A couple of glass pieces, not by Chihuly, caught my eye: Steve Tobin’s Neon Wall Piece and Cityscape by Jay Musler. The latter was a sphere of blown Pyrex glass that had been cut in half with a notched skyline created around the rim by high-pressure sandblasting, followed by airbrushing with oil paint.


I like anything by Thomas Moran, and Oklahoma City has long had one of his Grand Canal paintings.
I also like View of the Basin of San Marco by Ippolito for its lovely sky.
Wendy liked Port of Cassis (Marseille) by Charles Camoin.
Oklahoma Contemporary
We next drove over to the west side of the railroad tracks at 12th Street to visit the Oklahoma Contemporary Arts Center. It opened in 2020, and we had never visited it before.
We noticed a t-shirt with Folding Light by Matt Goad, and we liked that enough for me to order a print for Wendy since the only print at the museum had been damaged.
The entire museum was being used to display works by Hock E Aye Vi Edgar Heap of Birds, a multi-disciplinary artist who is Southern Cheyenne. He was born in Wichita, Kansas.
His works include public art messages, acrylic paintings, prints, and monumental porcelain enamel on steel outdoor sculpture.
Several of the installations were groupings of monoprints with brief lines of text. A red grouping spoke of the troubled history of the First Peoples and European conquests. One of the panels, Do Not Dance for Pay, is a repeated element in his artwork. It is a critique of the expectation that indigenous artists should primarily create art for commercial purposes or to entertain non-indigenous audiences, rather than expressing their own culture and addressing social and political issues.

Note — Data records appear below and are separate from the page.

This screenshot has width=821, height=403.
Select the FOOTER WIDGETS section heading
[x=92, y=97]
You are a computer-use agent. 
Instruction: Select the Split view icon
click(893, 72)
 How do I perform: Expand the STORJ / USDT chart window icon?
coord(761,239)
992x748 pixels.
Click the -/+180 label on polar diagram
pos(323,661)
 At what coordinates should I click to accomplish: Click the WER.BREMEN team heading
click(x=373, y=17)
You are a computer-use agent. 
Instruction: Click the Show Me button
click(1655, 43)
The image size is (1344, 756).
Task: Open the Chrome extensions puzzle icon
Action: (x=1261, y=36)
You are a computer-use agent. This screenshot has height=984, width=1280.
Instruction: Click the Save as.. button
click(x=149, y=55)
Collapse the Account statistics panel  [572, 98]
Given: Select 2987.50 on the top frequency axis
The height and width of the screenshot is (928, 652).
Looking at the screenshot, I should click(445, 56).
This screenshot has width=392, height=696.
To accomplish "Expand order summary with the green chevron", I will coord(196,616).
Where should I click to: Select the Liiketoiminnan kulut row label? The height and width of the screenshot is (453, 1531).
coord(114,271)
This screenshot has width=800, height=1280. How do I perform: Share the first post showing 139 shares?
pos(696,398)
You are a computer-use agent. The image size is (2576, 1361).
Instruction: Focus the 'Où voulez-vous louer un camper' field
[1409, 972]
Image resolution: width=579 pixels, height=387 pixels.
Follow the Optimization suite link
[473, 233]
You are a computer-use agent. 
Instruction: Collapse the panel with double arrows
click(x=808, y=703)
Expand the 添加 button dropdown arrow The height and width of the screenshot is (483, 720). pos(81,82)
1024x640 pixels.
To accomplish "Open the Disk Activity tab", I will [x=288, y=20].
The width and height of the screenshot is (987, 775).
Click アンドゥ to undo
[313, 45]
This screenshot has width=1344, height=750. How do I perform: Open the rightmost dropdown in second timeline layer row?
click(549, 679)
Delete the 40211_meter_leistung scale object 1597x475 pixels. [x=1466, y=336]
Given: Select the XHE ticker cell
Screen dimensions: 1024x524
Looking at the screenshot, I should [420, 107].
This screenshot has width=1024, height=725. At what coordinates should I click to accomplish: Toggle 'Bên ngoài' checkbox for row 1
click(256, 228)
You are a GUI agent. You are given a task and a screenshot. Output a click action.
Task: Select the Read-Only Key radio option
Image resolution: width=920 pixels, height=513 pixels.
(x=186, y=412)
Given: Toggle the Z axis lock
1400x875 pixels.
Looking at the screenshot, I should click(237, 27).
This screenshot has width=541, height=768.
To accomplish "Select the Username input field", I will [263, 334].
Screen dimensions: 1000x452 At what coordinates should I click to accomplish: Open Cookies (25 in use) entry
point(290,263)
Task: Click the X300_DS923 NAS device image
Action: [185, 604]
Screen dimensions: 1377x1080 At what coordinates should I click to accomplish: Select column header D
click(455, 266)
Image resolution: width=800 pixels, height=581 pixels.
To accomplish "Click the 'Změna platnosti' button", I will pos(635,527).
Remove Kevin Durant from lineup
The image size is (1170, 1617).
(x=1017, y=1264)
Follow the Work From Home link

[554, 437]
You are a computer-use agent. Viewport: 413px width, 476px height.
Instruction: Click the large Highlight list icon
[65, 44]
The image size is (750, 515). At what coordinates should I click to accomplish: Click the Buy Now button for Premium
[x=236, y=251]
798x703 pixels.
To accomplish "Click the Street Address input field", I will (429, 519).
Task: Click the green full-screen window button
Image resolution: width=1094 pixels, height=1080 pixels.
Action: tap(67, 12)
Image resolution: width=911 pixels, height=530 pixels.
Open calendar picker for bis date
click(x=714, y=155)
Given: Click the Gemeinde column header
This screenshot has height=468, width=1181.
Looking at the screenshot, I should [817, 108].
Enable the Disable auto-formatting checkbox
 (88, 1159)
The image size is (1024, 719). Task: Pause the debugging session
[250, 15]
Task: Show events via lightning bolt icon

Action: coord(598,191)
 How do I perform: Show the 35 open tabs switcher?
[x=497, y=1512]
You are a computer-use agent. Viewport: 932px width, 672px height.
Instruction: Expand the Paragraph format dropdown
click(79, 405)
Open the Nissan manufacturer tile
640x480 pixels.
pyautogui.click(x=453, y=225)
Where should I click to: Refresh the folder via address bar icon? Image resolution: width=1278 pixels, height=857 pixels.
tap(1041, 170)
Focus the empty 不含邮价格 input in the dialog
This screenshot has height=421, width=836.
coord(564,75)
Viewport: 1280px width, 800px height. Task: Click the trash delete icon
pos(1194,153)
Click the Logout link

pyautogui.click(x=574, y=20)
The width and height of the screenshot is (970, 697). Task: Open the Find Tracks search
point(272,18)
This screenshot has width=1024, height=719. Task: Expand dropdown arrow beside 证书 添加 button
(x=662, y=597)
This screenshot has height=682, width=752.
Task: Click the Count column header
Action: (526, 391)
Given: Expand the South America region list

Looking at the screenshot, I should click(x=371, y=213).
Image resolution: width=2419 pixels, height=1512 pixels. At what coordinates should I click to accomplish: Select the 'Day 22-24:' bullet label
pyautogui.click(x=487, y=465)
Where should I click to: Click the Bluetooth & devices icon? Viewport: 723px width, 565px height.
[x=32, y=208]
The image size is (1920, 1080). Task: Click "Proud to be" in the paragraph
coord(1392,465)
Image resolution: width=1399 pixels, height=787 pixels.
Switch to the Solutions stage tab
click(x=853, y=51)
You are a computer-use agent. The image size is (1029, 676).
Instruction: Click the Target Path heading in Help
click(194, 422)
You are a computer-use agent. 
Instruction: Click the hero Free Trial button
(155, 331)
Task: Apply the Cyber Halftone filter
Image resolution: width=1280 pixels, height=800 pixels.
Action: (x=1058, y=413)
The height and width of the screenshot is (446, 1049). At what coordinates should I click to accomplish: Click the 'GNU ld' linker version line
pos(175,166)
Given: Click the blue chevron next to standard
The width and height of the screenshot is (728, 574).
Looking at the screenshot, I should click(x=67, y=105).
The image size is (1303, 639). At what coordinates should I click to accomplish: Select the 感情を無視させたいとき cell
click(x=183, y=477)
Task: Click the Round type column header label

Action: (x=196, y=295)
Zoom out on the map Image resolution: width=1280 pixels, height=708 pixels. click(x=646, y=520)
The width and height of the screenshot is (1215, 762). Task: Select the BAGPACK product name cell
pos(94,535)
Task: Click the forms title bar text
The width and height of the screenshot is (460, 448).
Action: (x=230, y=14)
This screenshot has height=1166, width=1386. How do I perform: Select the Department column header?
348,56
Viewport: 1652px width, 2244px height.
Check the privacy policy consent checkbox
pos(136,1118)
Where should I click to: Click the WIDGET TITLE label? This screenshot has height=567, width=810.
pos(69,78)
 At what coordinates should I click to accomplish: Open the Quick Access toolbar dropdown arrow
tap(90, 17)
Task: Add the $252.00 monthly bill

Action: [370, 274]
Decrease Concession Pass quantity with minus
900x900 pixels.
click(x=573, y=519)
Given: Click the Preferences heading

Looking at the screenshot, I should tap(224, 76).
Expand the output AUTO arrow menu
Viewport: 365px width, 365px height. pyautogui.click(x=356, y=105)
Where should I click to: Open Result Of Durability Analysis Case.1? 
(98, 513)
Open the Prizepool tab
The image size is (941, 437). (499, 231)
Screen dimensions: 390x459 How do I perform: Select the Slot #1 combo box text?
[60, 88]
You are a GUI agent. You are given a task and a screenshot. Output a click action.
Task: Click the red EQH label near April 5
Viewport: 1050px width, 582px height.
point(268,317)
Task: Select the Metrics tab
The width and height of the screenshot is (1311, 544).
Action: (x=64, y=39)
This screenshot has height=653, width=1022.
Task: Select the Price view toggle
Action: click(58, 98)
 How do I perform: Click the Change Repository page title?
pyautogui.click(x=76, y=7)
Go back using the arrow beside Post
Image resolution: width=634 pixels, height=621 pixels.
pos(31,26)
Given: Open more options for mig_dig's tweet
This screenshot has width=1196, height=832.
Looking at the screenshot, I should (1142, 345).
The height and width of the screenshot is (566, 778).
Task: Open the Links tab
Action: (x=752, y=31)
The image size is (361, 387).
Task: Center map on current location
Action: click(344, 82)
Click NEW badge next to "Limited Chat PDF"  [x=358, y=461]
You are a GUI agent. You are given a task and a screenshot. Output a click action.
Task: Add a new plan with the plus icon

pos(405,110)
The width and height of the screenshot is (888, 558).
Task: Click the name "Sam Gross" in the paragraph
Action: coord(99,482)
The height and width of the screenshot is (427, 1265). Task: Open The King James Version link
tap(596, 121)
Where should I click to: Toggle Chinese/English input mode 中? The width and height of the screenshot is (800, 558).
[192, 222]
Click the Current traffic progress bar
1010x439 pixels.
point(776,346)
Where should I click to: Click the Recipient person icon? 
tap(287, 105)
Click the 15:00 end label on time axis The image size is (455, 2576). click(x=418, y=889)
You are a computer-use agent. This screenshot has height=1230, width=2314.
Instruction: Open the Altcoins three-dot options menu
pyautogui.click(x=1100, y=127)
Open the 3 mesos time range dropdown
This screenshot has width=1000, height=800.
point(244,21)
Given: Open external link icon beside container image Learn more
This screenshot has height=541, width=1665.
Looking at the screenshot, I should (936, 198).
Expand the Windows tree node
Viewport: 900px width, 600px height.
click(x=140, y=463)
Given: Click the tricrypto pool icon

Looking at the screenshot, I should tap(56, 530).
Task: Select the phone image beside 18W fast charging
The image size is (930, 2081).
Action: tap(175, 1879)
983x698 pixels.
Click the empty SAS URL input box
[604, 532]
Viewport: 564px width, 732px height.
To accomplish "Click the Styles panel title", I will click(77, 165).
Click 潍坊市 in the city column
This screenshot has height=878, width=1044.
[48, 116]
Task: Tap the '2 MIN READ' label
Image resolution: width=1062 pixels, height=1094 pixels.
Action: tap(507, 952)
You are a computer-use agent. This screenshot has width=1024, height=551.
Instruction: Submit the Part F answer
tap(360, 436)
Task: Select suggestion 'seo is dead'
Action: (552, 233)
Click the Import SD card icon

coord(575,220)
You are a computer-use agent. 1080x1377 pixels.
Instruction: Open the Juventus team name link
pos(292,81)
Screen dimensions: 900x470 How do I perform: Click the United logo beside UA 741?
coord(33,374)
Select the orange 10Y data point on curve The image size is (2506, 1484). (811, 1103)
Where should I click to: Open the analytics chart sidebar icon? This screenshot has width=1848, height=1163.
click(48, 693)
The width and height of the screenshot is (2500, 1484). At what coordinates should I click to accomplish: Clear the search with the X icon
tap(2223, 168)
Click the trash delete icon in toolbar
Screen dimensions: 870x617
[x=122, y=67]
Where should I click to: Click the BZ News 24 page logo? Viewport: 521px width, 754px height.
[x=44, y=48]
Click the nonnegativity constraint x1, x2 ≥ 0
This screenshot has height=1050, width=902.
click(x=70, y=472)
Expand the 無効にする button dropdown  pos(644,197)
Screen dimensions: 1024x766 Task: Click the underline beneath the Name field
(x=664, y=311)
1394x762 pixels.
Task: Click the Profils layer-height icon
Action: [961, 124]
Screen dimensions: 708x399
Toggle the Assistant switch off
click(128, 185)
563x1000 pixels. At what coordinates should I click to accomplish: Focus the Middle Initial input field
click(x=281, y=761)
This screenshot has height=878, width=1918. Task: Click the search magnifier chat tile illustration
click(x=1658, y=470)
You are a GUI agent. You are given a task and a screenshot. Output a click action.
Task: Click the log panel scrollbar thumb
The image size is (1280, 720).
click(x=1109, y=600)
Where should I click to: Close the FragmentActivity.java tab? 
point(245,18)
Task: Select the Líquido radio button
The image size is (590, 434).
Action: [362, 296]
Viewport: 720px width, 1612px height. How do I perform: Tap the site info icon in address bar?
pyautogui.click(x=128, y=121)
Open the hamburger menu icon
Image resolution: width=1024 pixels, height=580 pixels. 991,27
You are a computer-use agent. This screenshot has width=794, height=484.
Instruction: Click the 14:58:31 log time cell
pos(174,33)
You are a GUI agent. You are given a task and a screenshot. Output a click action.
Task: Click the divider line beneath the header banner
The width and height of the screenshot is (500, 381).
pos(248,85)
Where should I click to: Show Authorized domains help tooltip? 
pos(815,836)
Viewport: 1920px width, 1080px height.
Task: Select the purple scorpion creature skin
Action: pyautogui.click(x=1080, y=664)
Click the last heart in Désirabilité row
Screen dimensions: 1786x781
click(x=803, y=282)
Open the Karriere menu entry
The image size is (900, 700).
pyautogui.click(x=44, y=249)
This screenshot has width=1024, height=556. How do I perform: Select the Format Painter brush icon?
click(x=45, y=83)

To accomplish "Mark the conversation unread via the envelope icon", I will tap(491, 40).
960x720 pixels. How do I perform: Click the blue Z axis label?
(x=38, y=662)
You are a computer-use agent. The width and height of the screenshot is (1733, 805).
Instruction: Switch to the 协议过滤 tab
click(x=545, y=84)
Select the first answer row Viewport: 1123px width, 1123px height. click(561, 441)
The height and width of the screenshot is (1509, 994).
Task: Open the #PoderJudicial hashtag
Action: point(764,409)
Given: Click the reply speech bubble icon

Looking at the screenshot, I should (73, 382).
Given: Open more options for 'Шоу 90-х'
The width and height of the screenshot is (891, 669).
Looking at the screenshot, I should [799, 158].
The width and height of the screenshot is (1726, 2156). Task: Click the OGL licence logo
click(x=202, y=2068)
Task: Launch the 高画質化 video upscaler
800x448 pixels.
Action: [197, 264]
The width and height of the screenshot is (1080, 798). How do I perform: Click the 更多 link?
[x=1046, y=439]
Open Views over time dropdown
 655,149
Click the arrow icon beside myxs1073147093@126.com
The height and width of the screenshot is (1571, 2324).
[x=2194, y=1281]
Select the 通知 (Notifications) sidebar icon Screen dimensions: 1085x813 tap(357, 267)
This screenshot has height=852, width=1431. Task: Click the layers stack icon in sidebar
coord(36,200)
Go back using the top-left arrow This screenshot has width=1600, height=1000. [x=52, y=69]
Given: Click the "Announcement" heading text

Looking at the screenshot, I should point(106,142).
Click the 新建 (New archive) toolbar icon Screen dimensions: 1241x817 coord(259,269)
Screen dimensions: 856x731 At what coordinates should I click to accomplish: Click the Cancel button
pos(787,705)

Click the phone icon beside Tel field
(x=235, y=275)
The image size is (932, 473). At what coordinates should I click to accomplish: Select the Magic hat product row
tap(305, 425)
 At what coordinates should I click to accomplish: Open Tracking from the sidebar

A set of typeset posters also spoke to exploitation of Indian culture.
A large brown display spoke to immigration and border policies.
A set of blue prints had a mix of messages.
The museum included a print of Prairie Fire by Francis Blackbear Bosin, who was both a teacher and a major influence on Heap of Birds’ artistic practice with his Flatstyle painting.
There was a print from the Highway 77 Series by Kiona Wooten Millirons, with her naked form layered in among rocks. An Oklahoma City artist, her more recent works have explored her journey through the aftermath of her sister’s death and the trial of her sister’s murderer.
We enjoyed exploring the studio spaces along a hallway in the museum, which were in use for summer art camp. Happily the creators of the bold linear designs along the corridor walls were credited.
Wendy and I make a point of visiting both the Nelson Atkins Museum of Art and the Kemper Museum of Contemporary Art whenever we visit Kansas City, and the New Mexico Museum of Art and the IAIA Museum of Contemporary Native Arts when we stay in Santa Fe. Now we can similarly visit the Oklahoma City Museum of Art and the Oklahoma Contemporary whenever we visit OKC. Our NARM cards from our Woolaroc memberships grant us free access to all of those institutions. (They also work at Philbrook and Gilcrease in Tulsa, but Gilcrease won’t re-open in its new facility until the fall of 2026.)
Hotel
Wendy and I used to stay at the DoubleTree by Hilton north of the airport, but later shifted to an Embassy Suites off Northwest Expressway. I decided to try the older Embassy Suites north of the airport on this trip; I remember when it was constructed in 1983.
The hotel was okay, having been renovated in 2012, but it was showing its age. I think we might shift back to the one on Northwest Expressway in the future. We didn’t bother with the hotel breakfast, instead driving to the Jimmy’s Egg on Highway 66 just west of Portland Avenue, which was one of my father’s three favorite breakfast places along the Mother Road near my parents’ home from 1978 to 2022. The others were a Dunkin’ Donuts east of Meridian Avenue and Jim’s Diner at Council Road.
Mall Memories
The only other stop we made in OKC was an evening visit to Penn Square Mall. It was built in 1960 as open-air shops in various styles. I preferred the enclosed Shepherd Mall, especially in summer and winter, which was the city’s first enclosed mall in 1964. Penn Square was enclosed in 1982, enabling it to outlast Shepherd, which lost its last anchor store in 2003 and became an office complex.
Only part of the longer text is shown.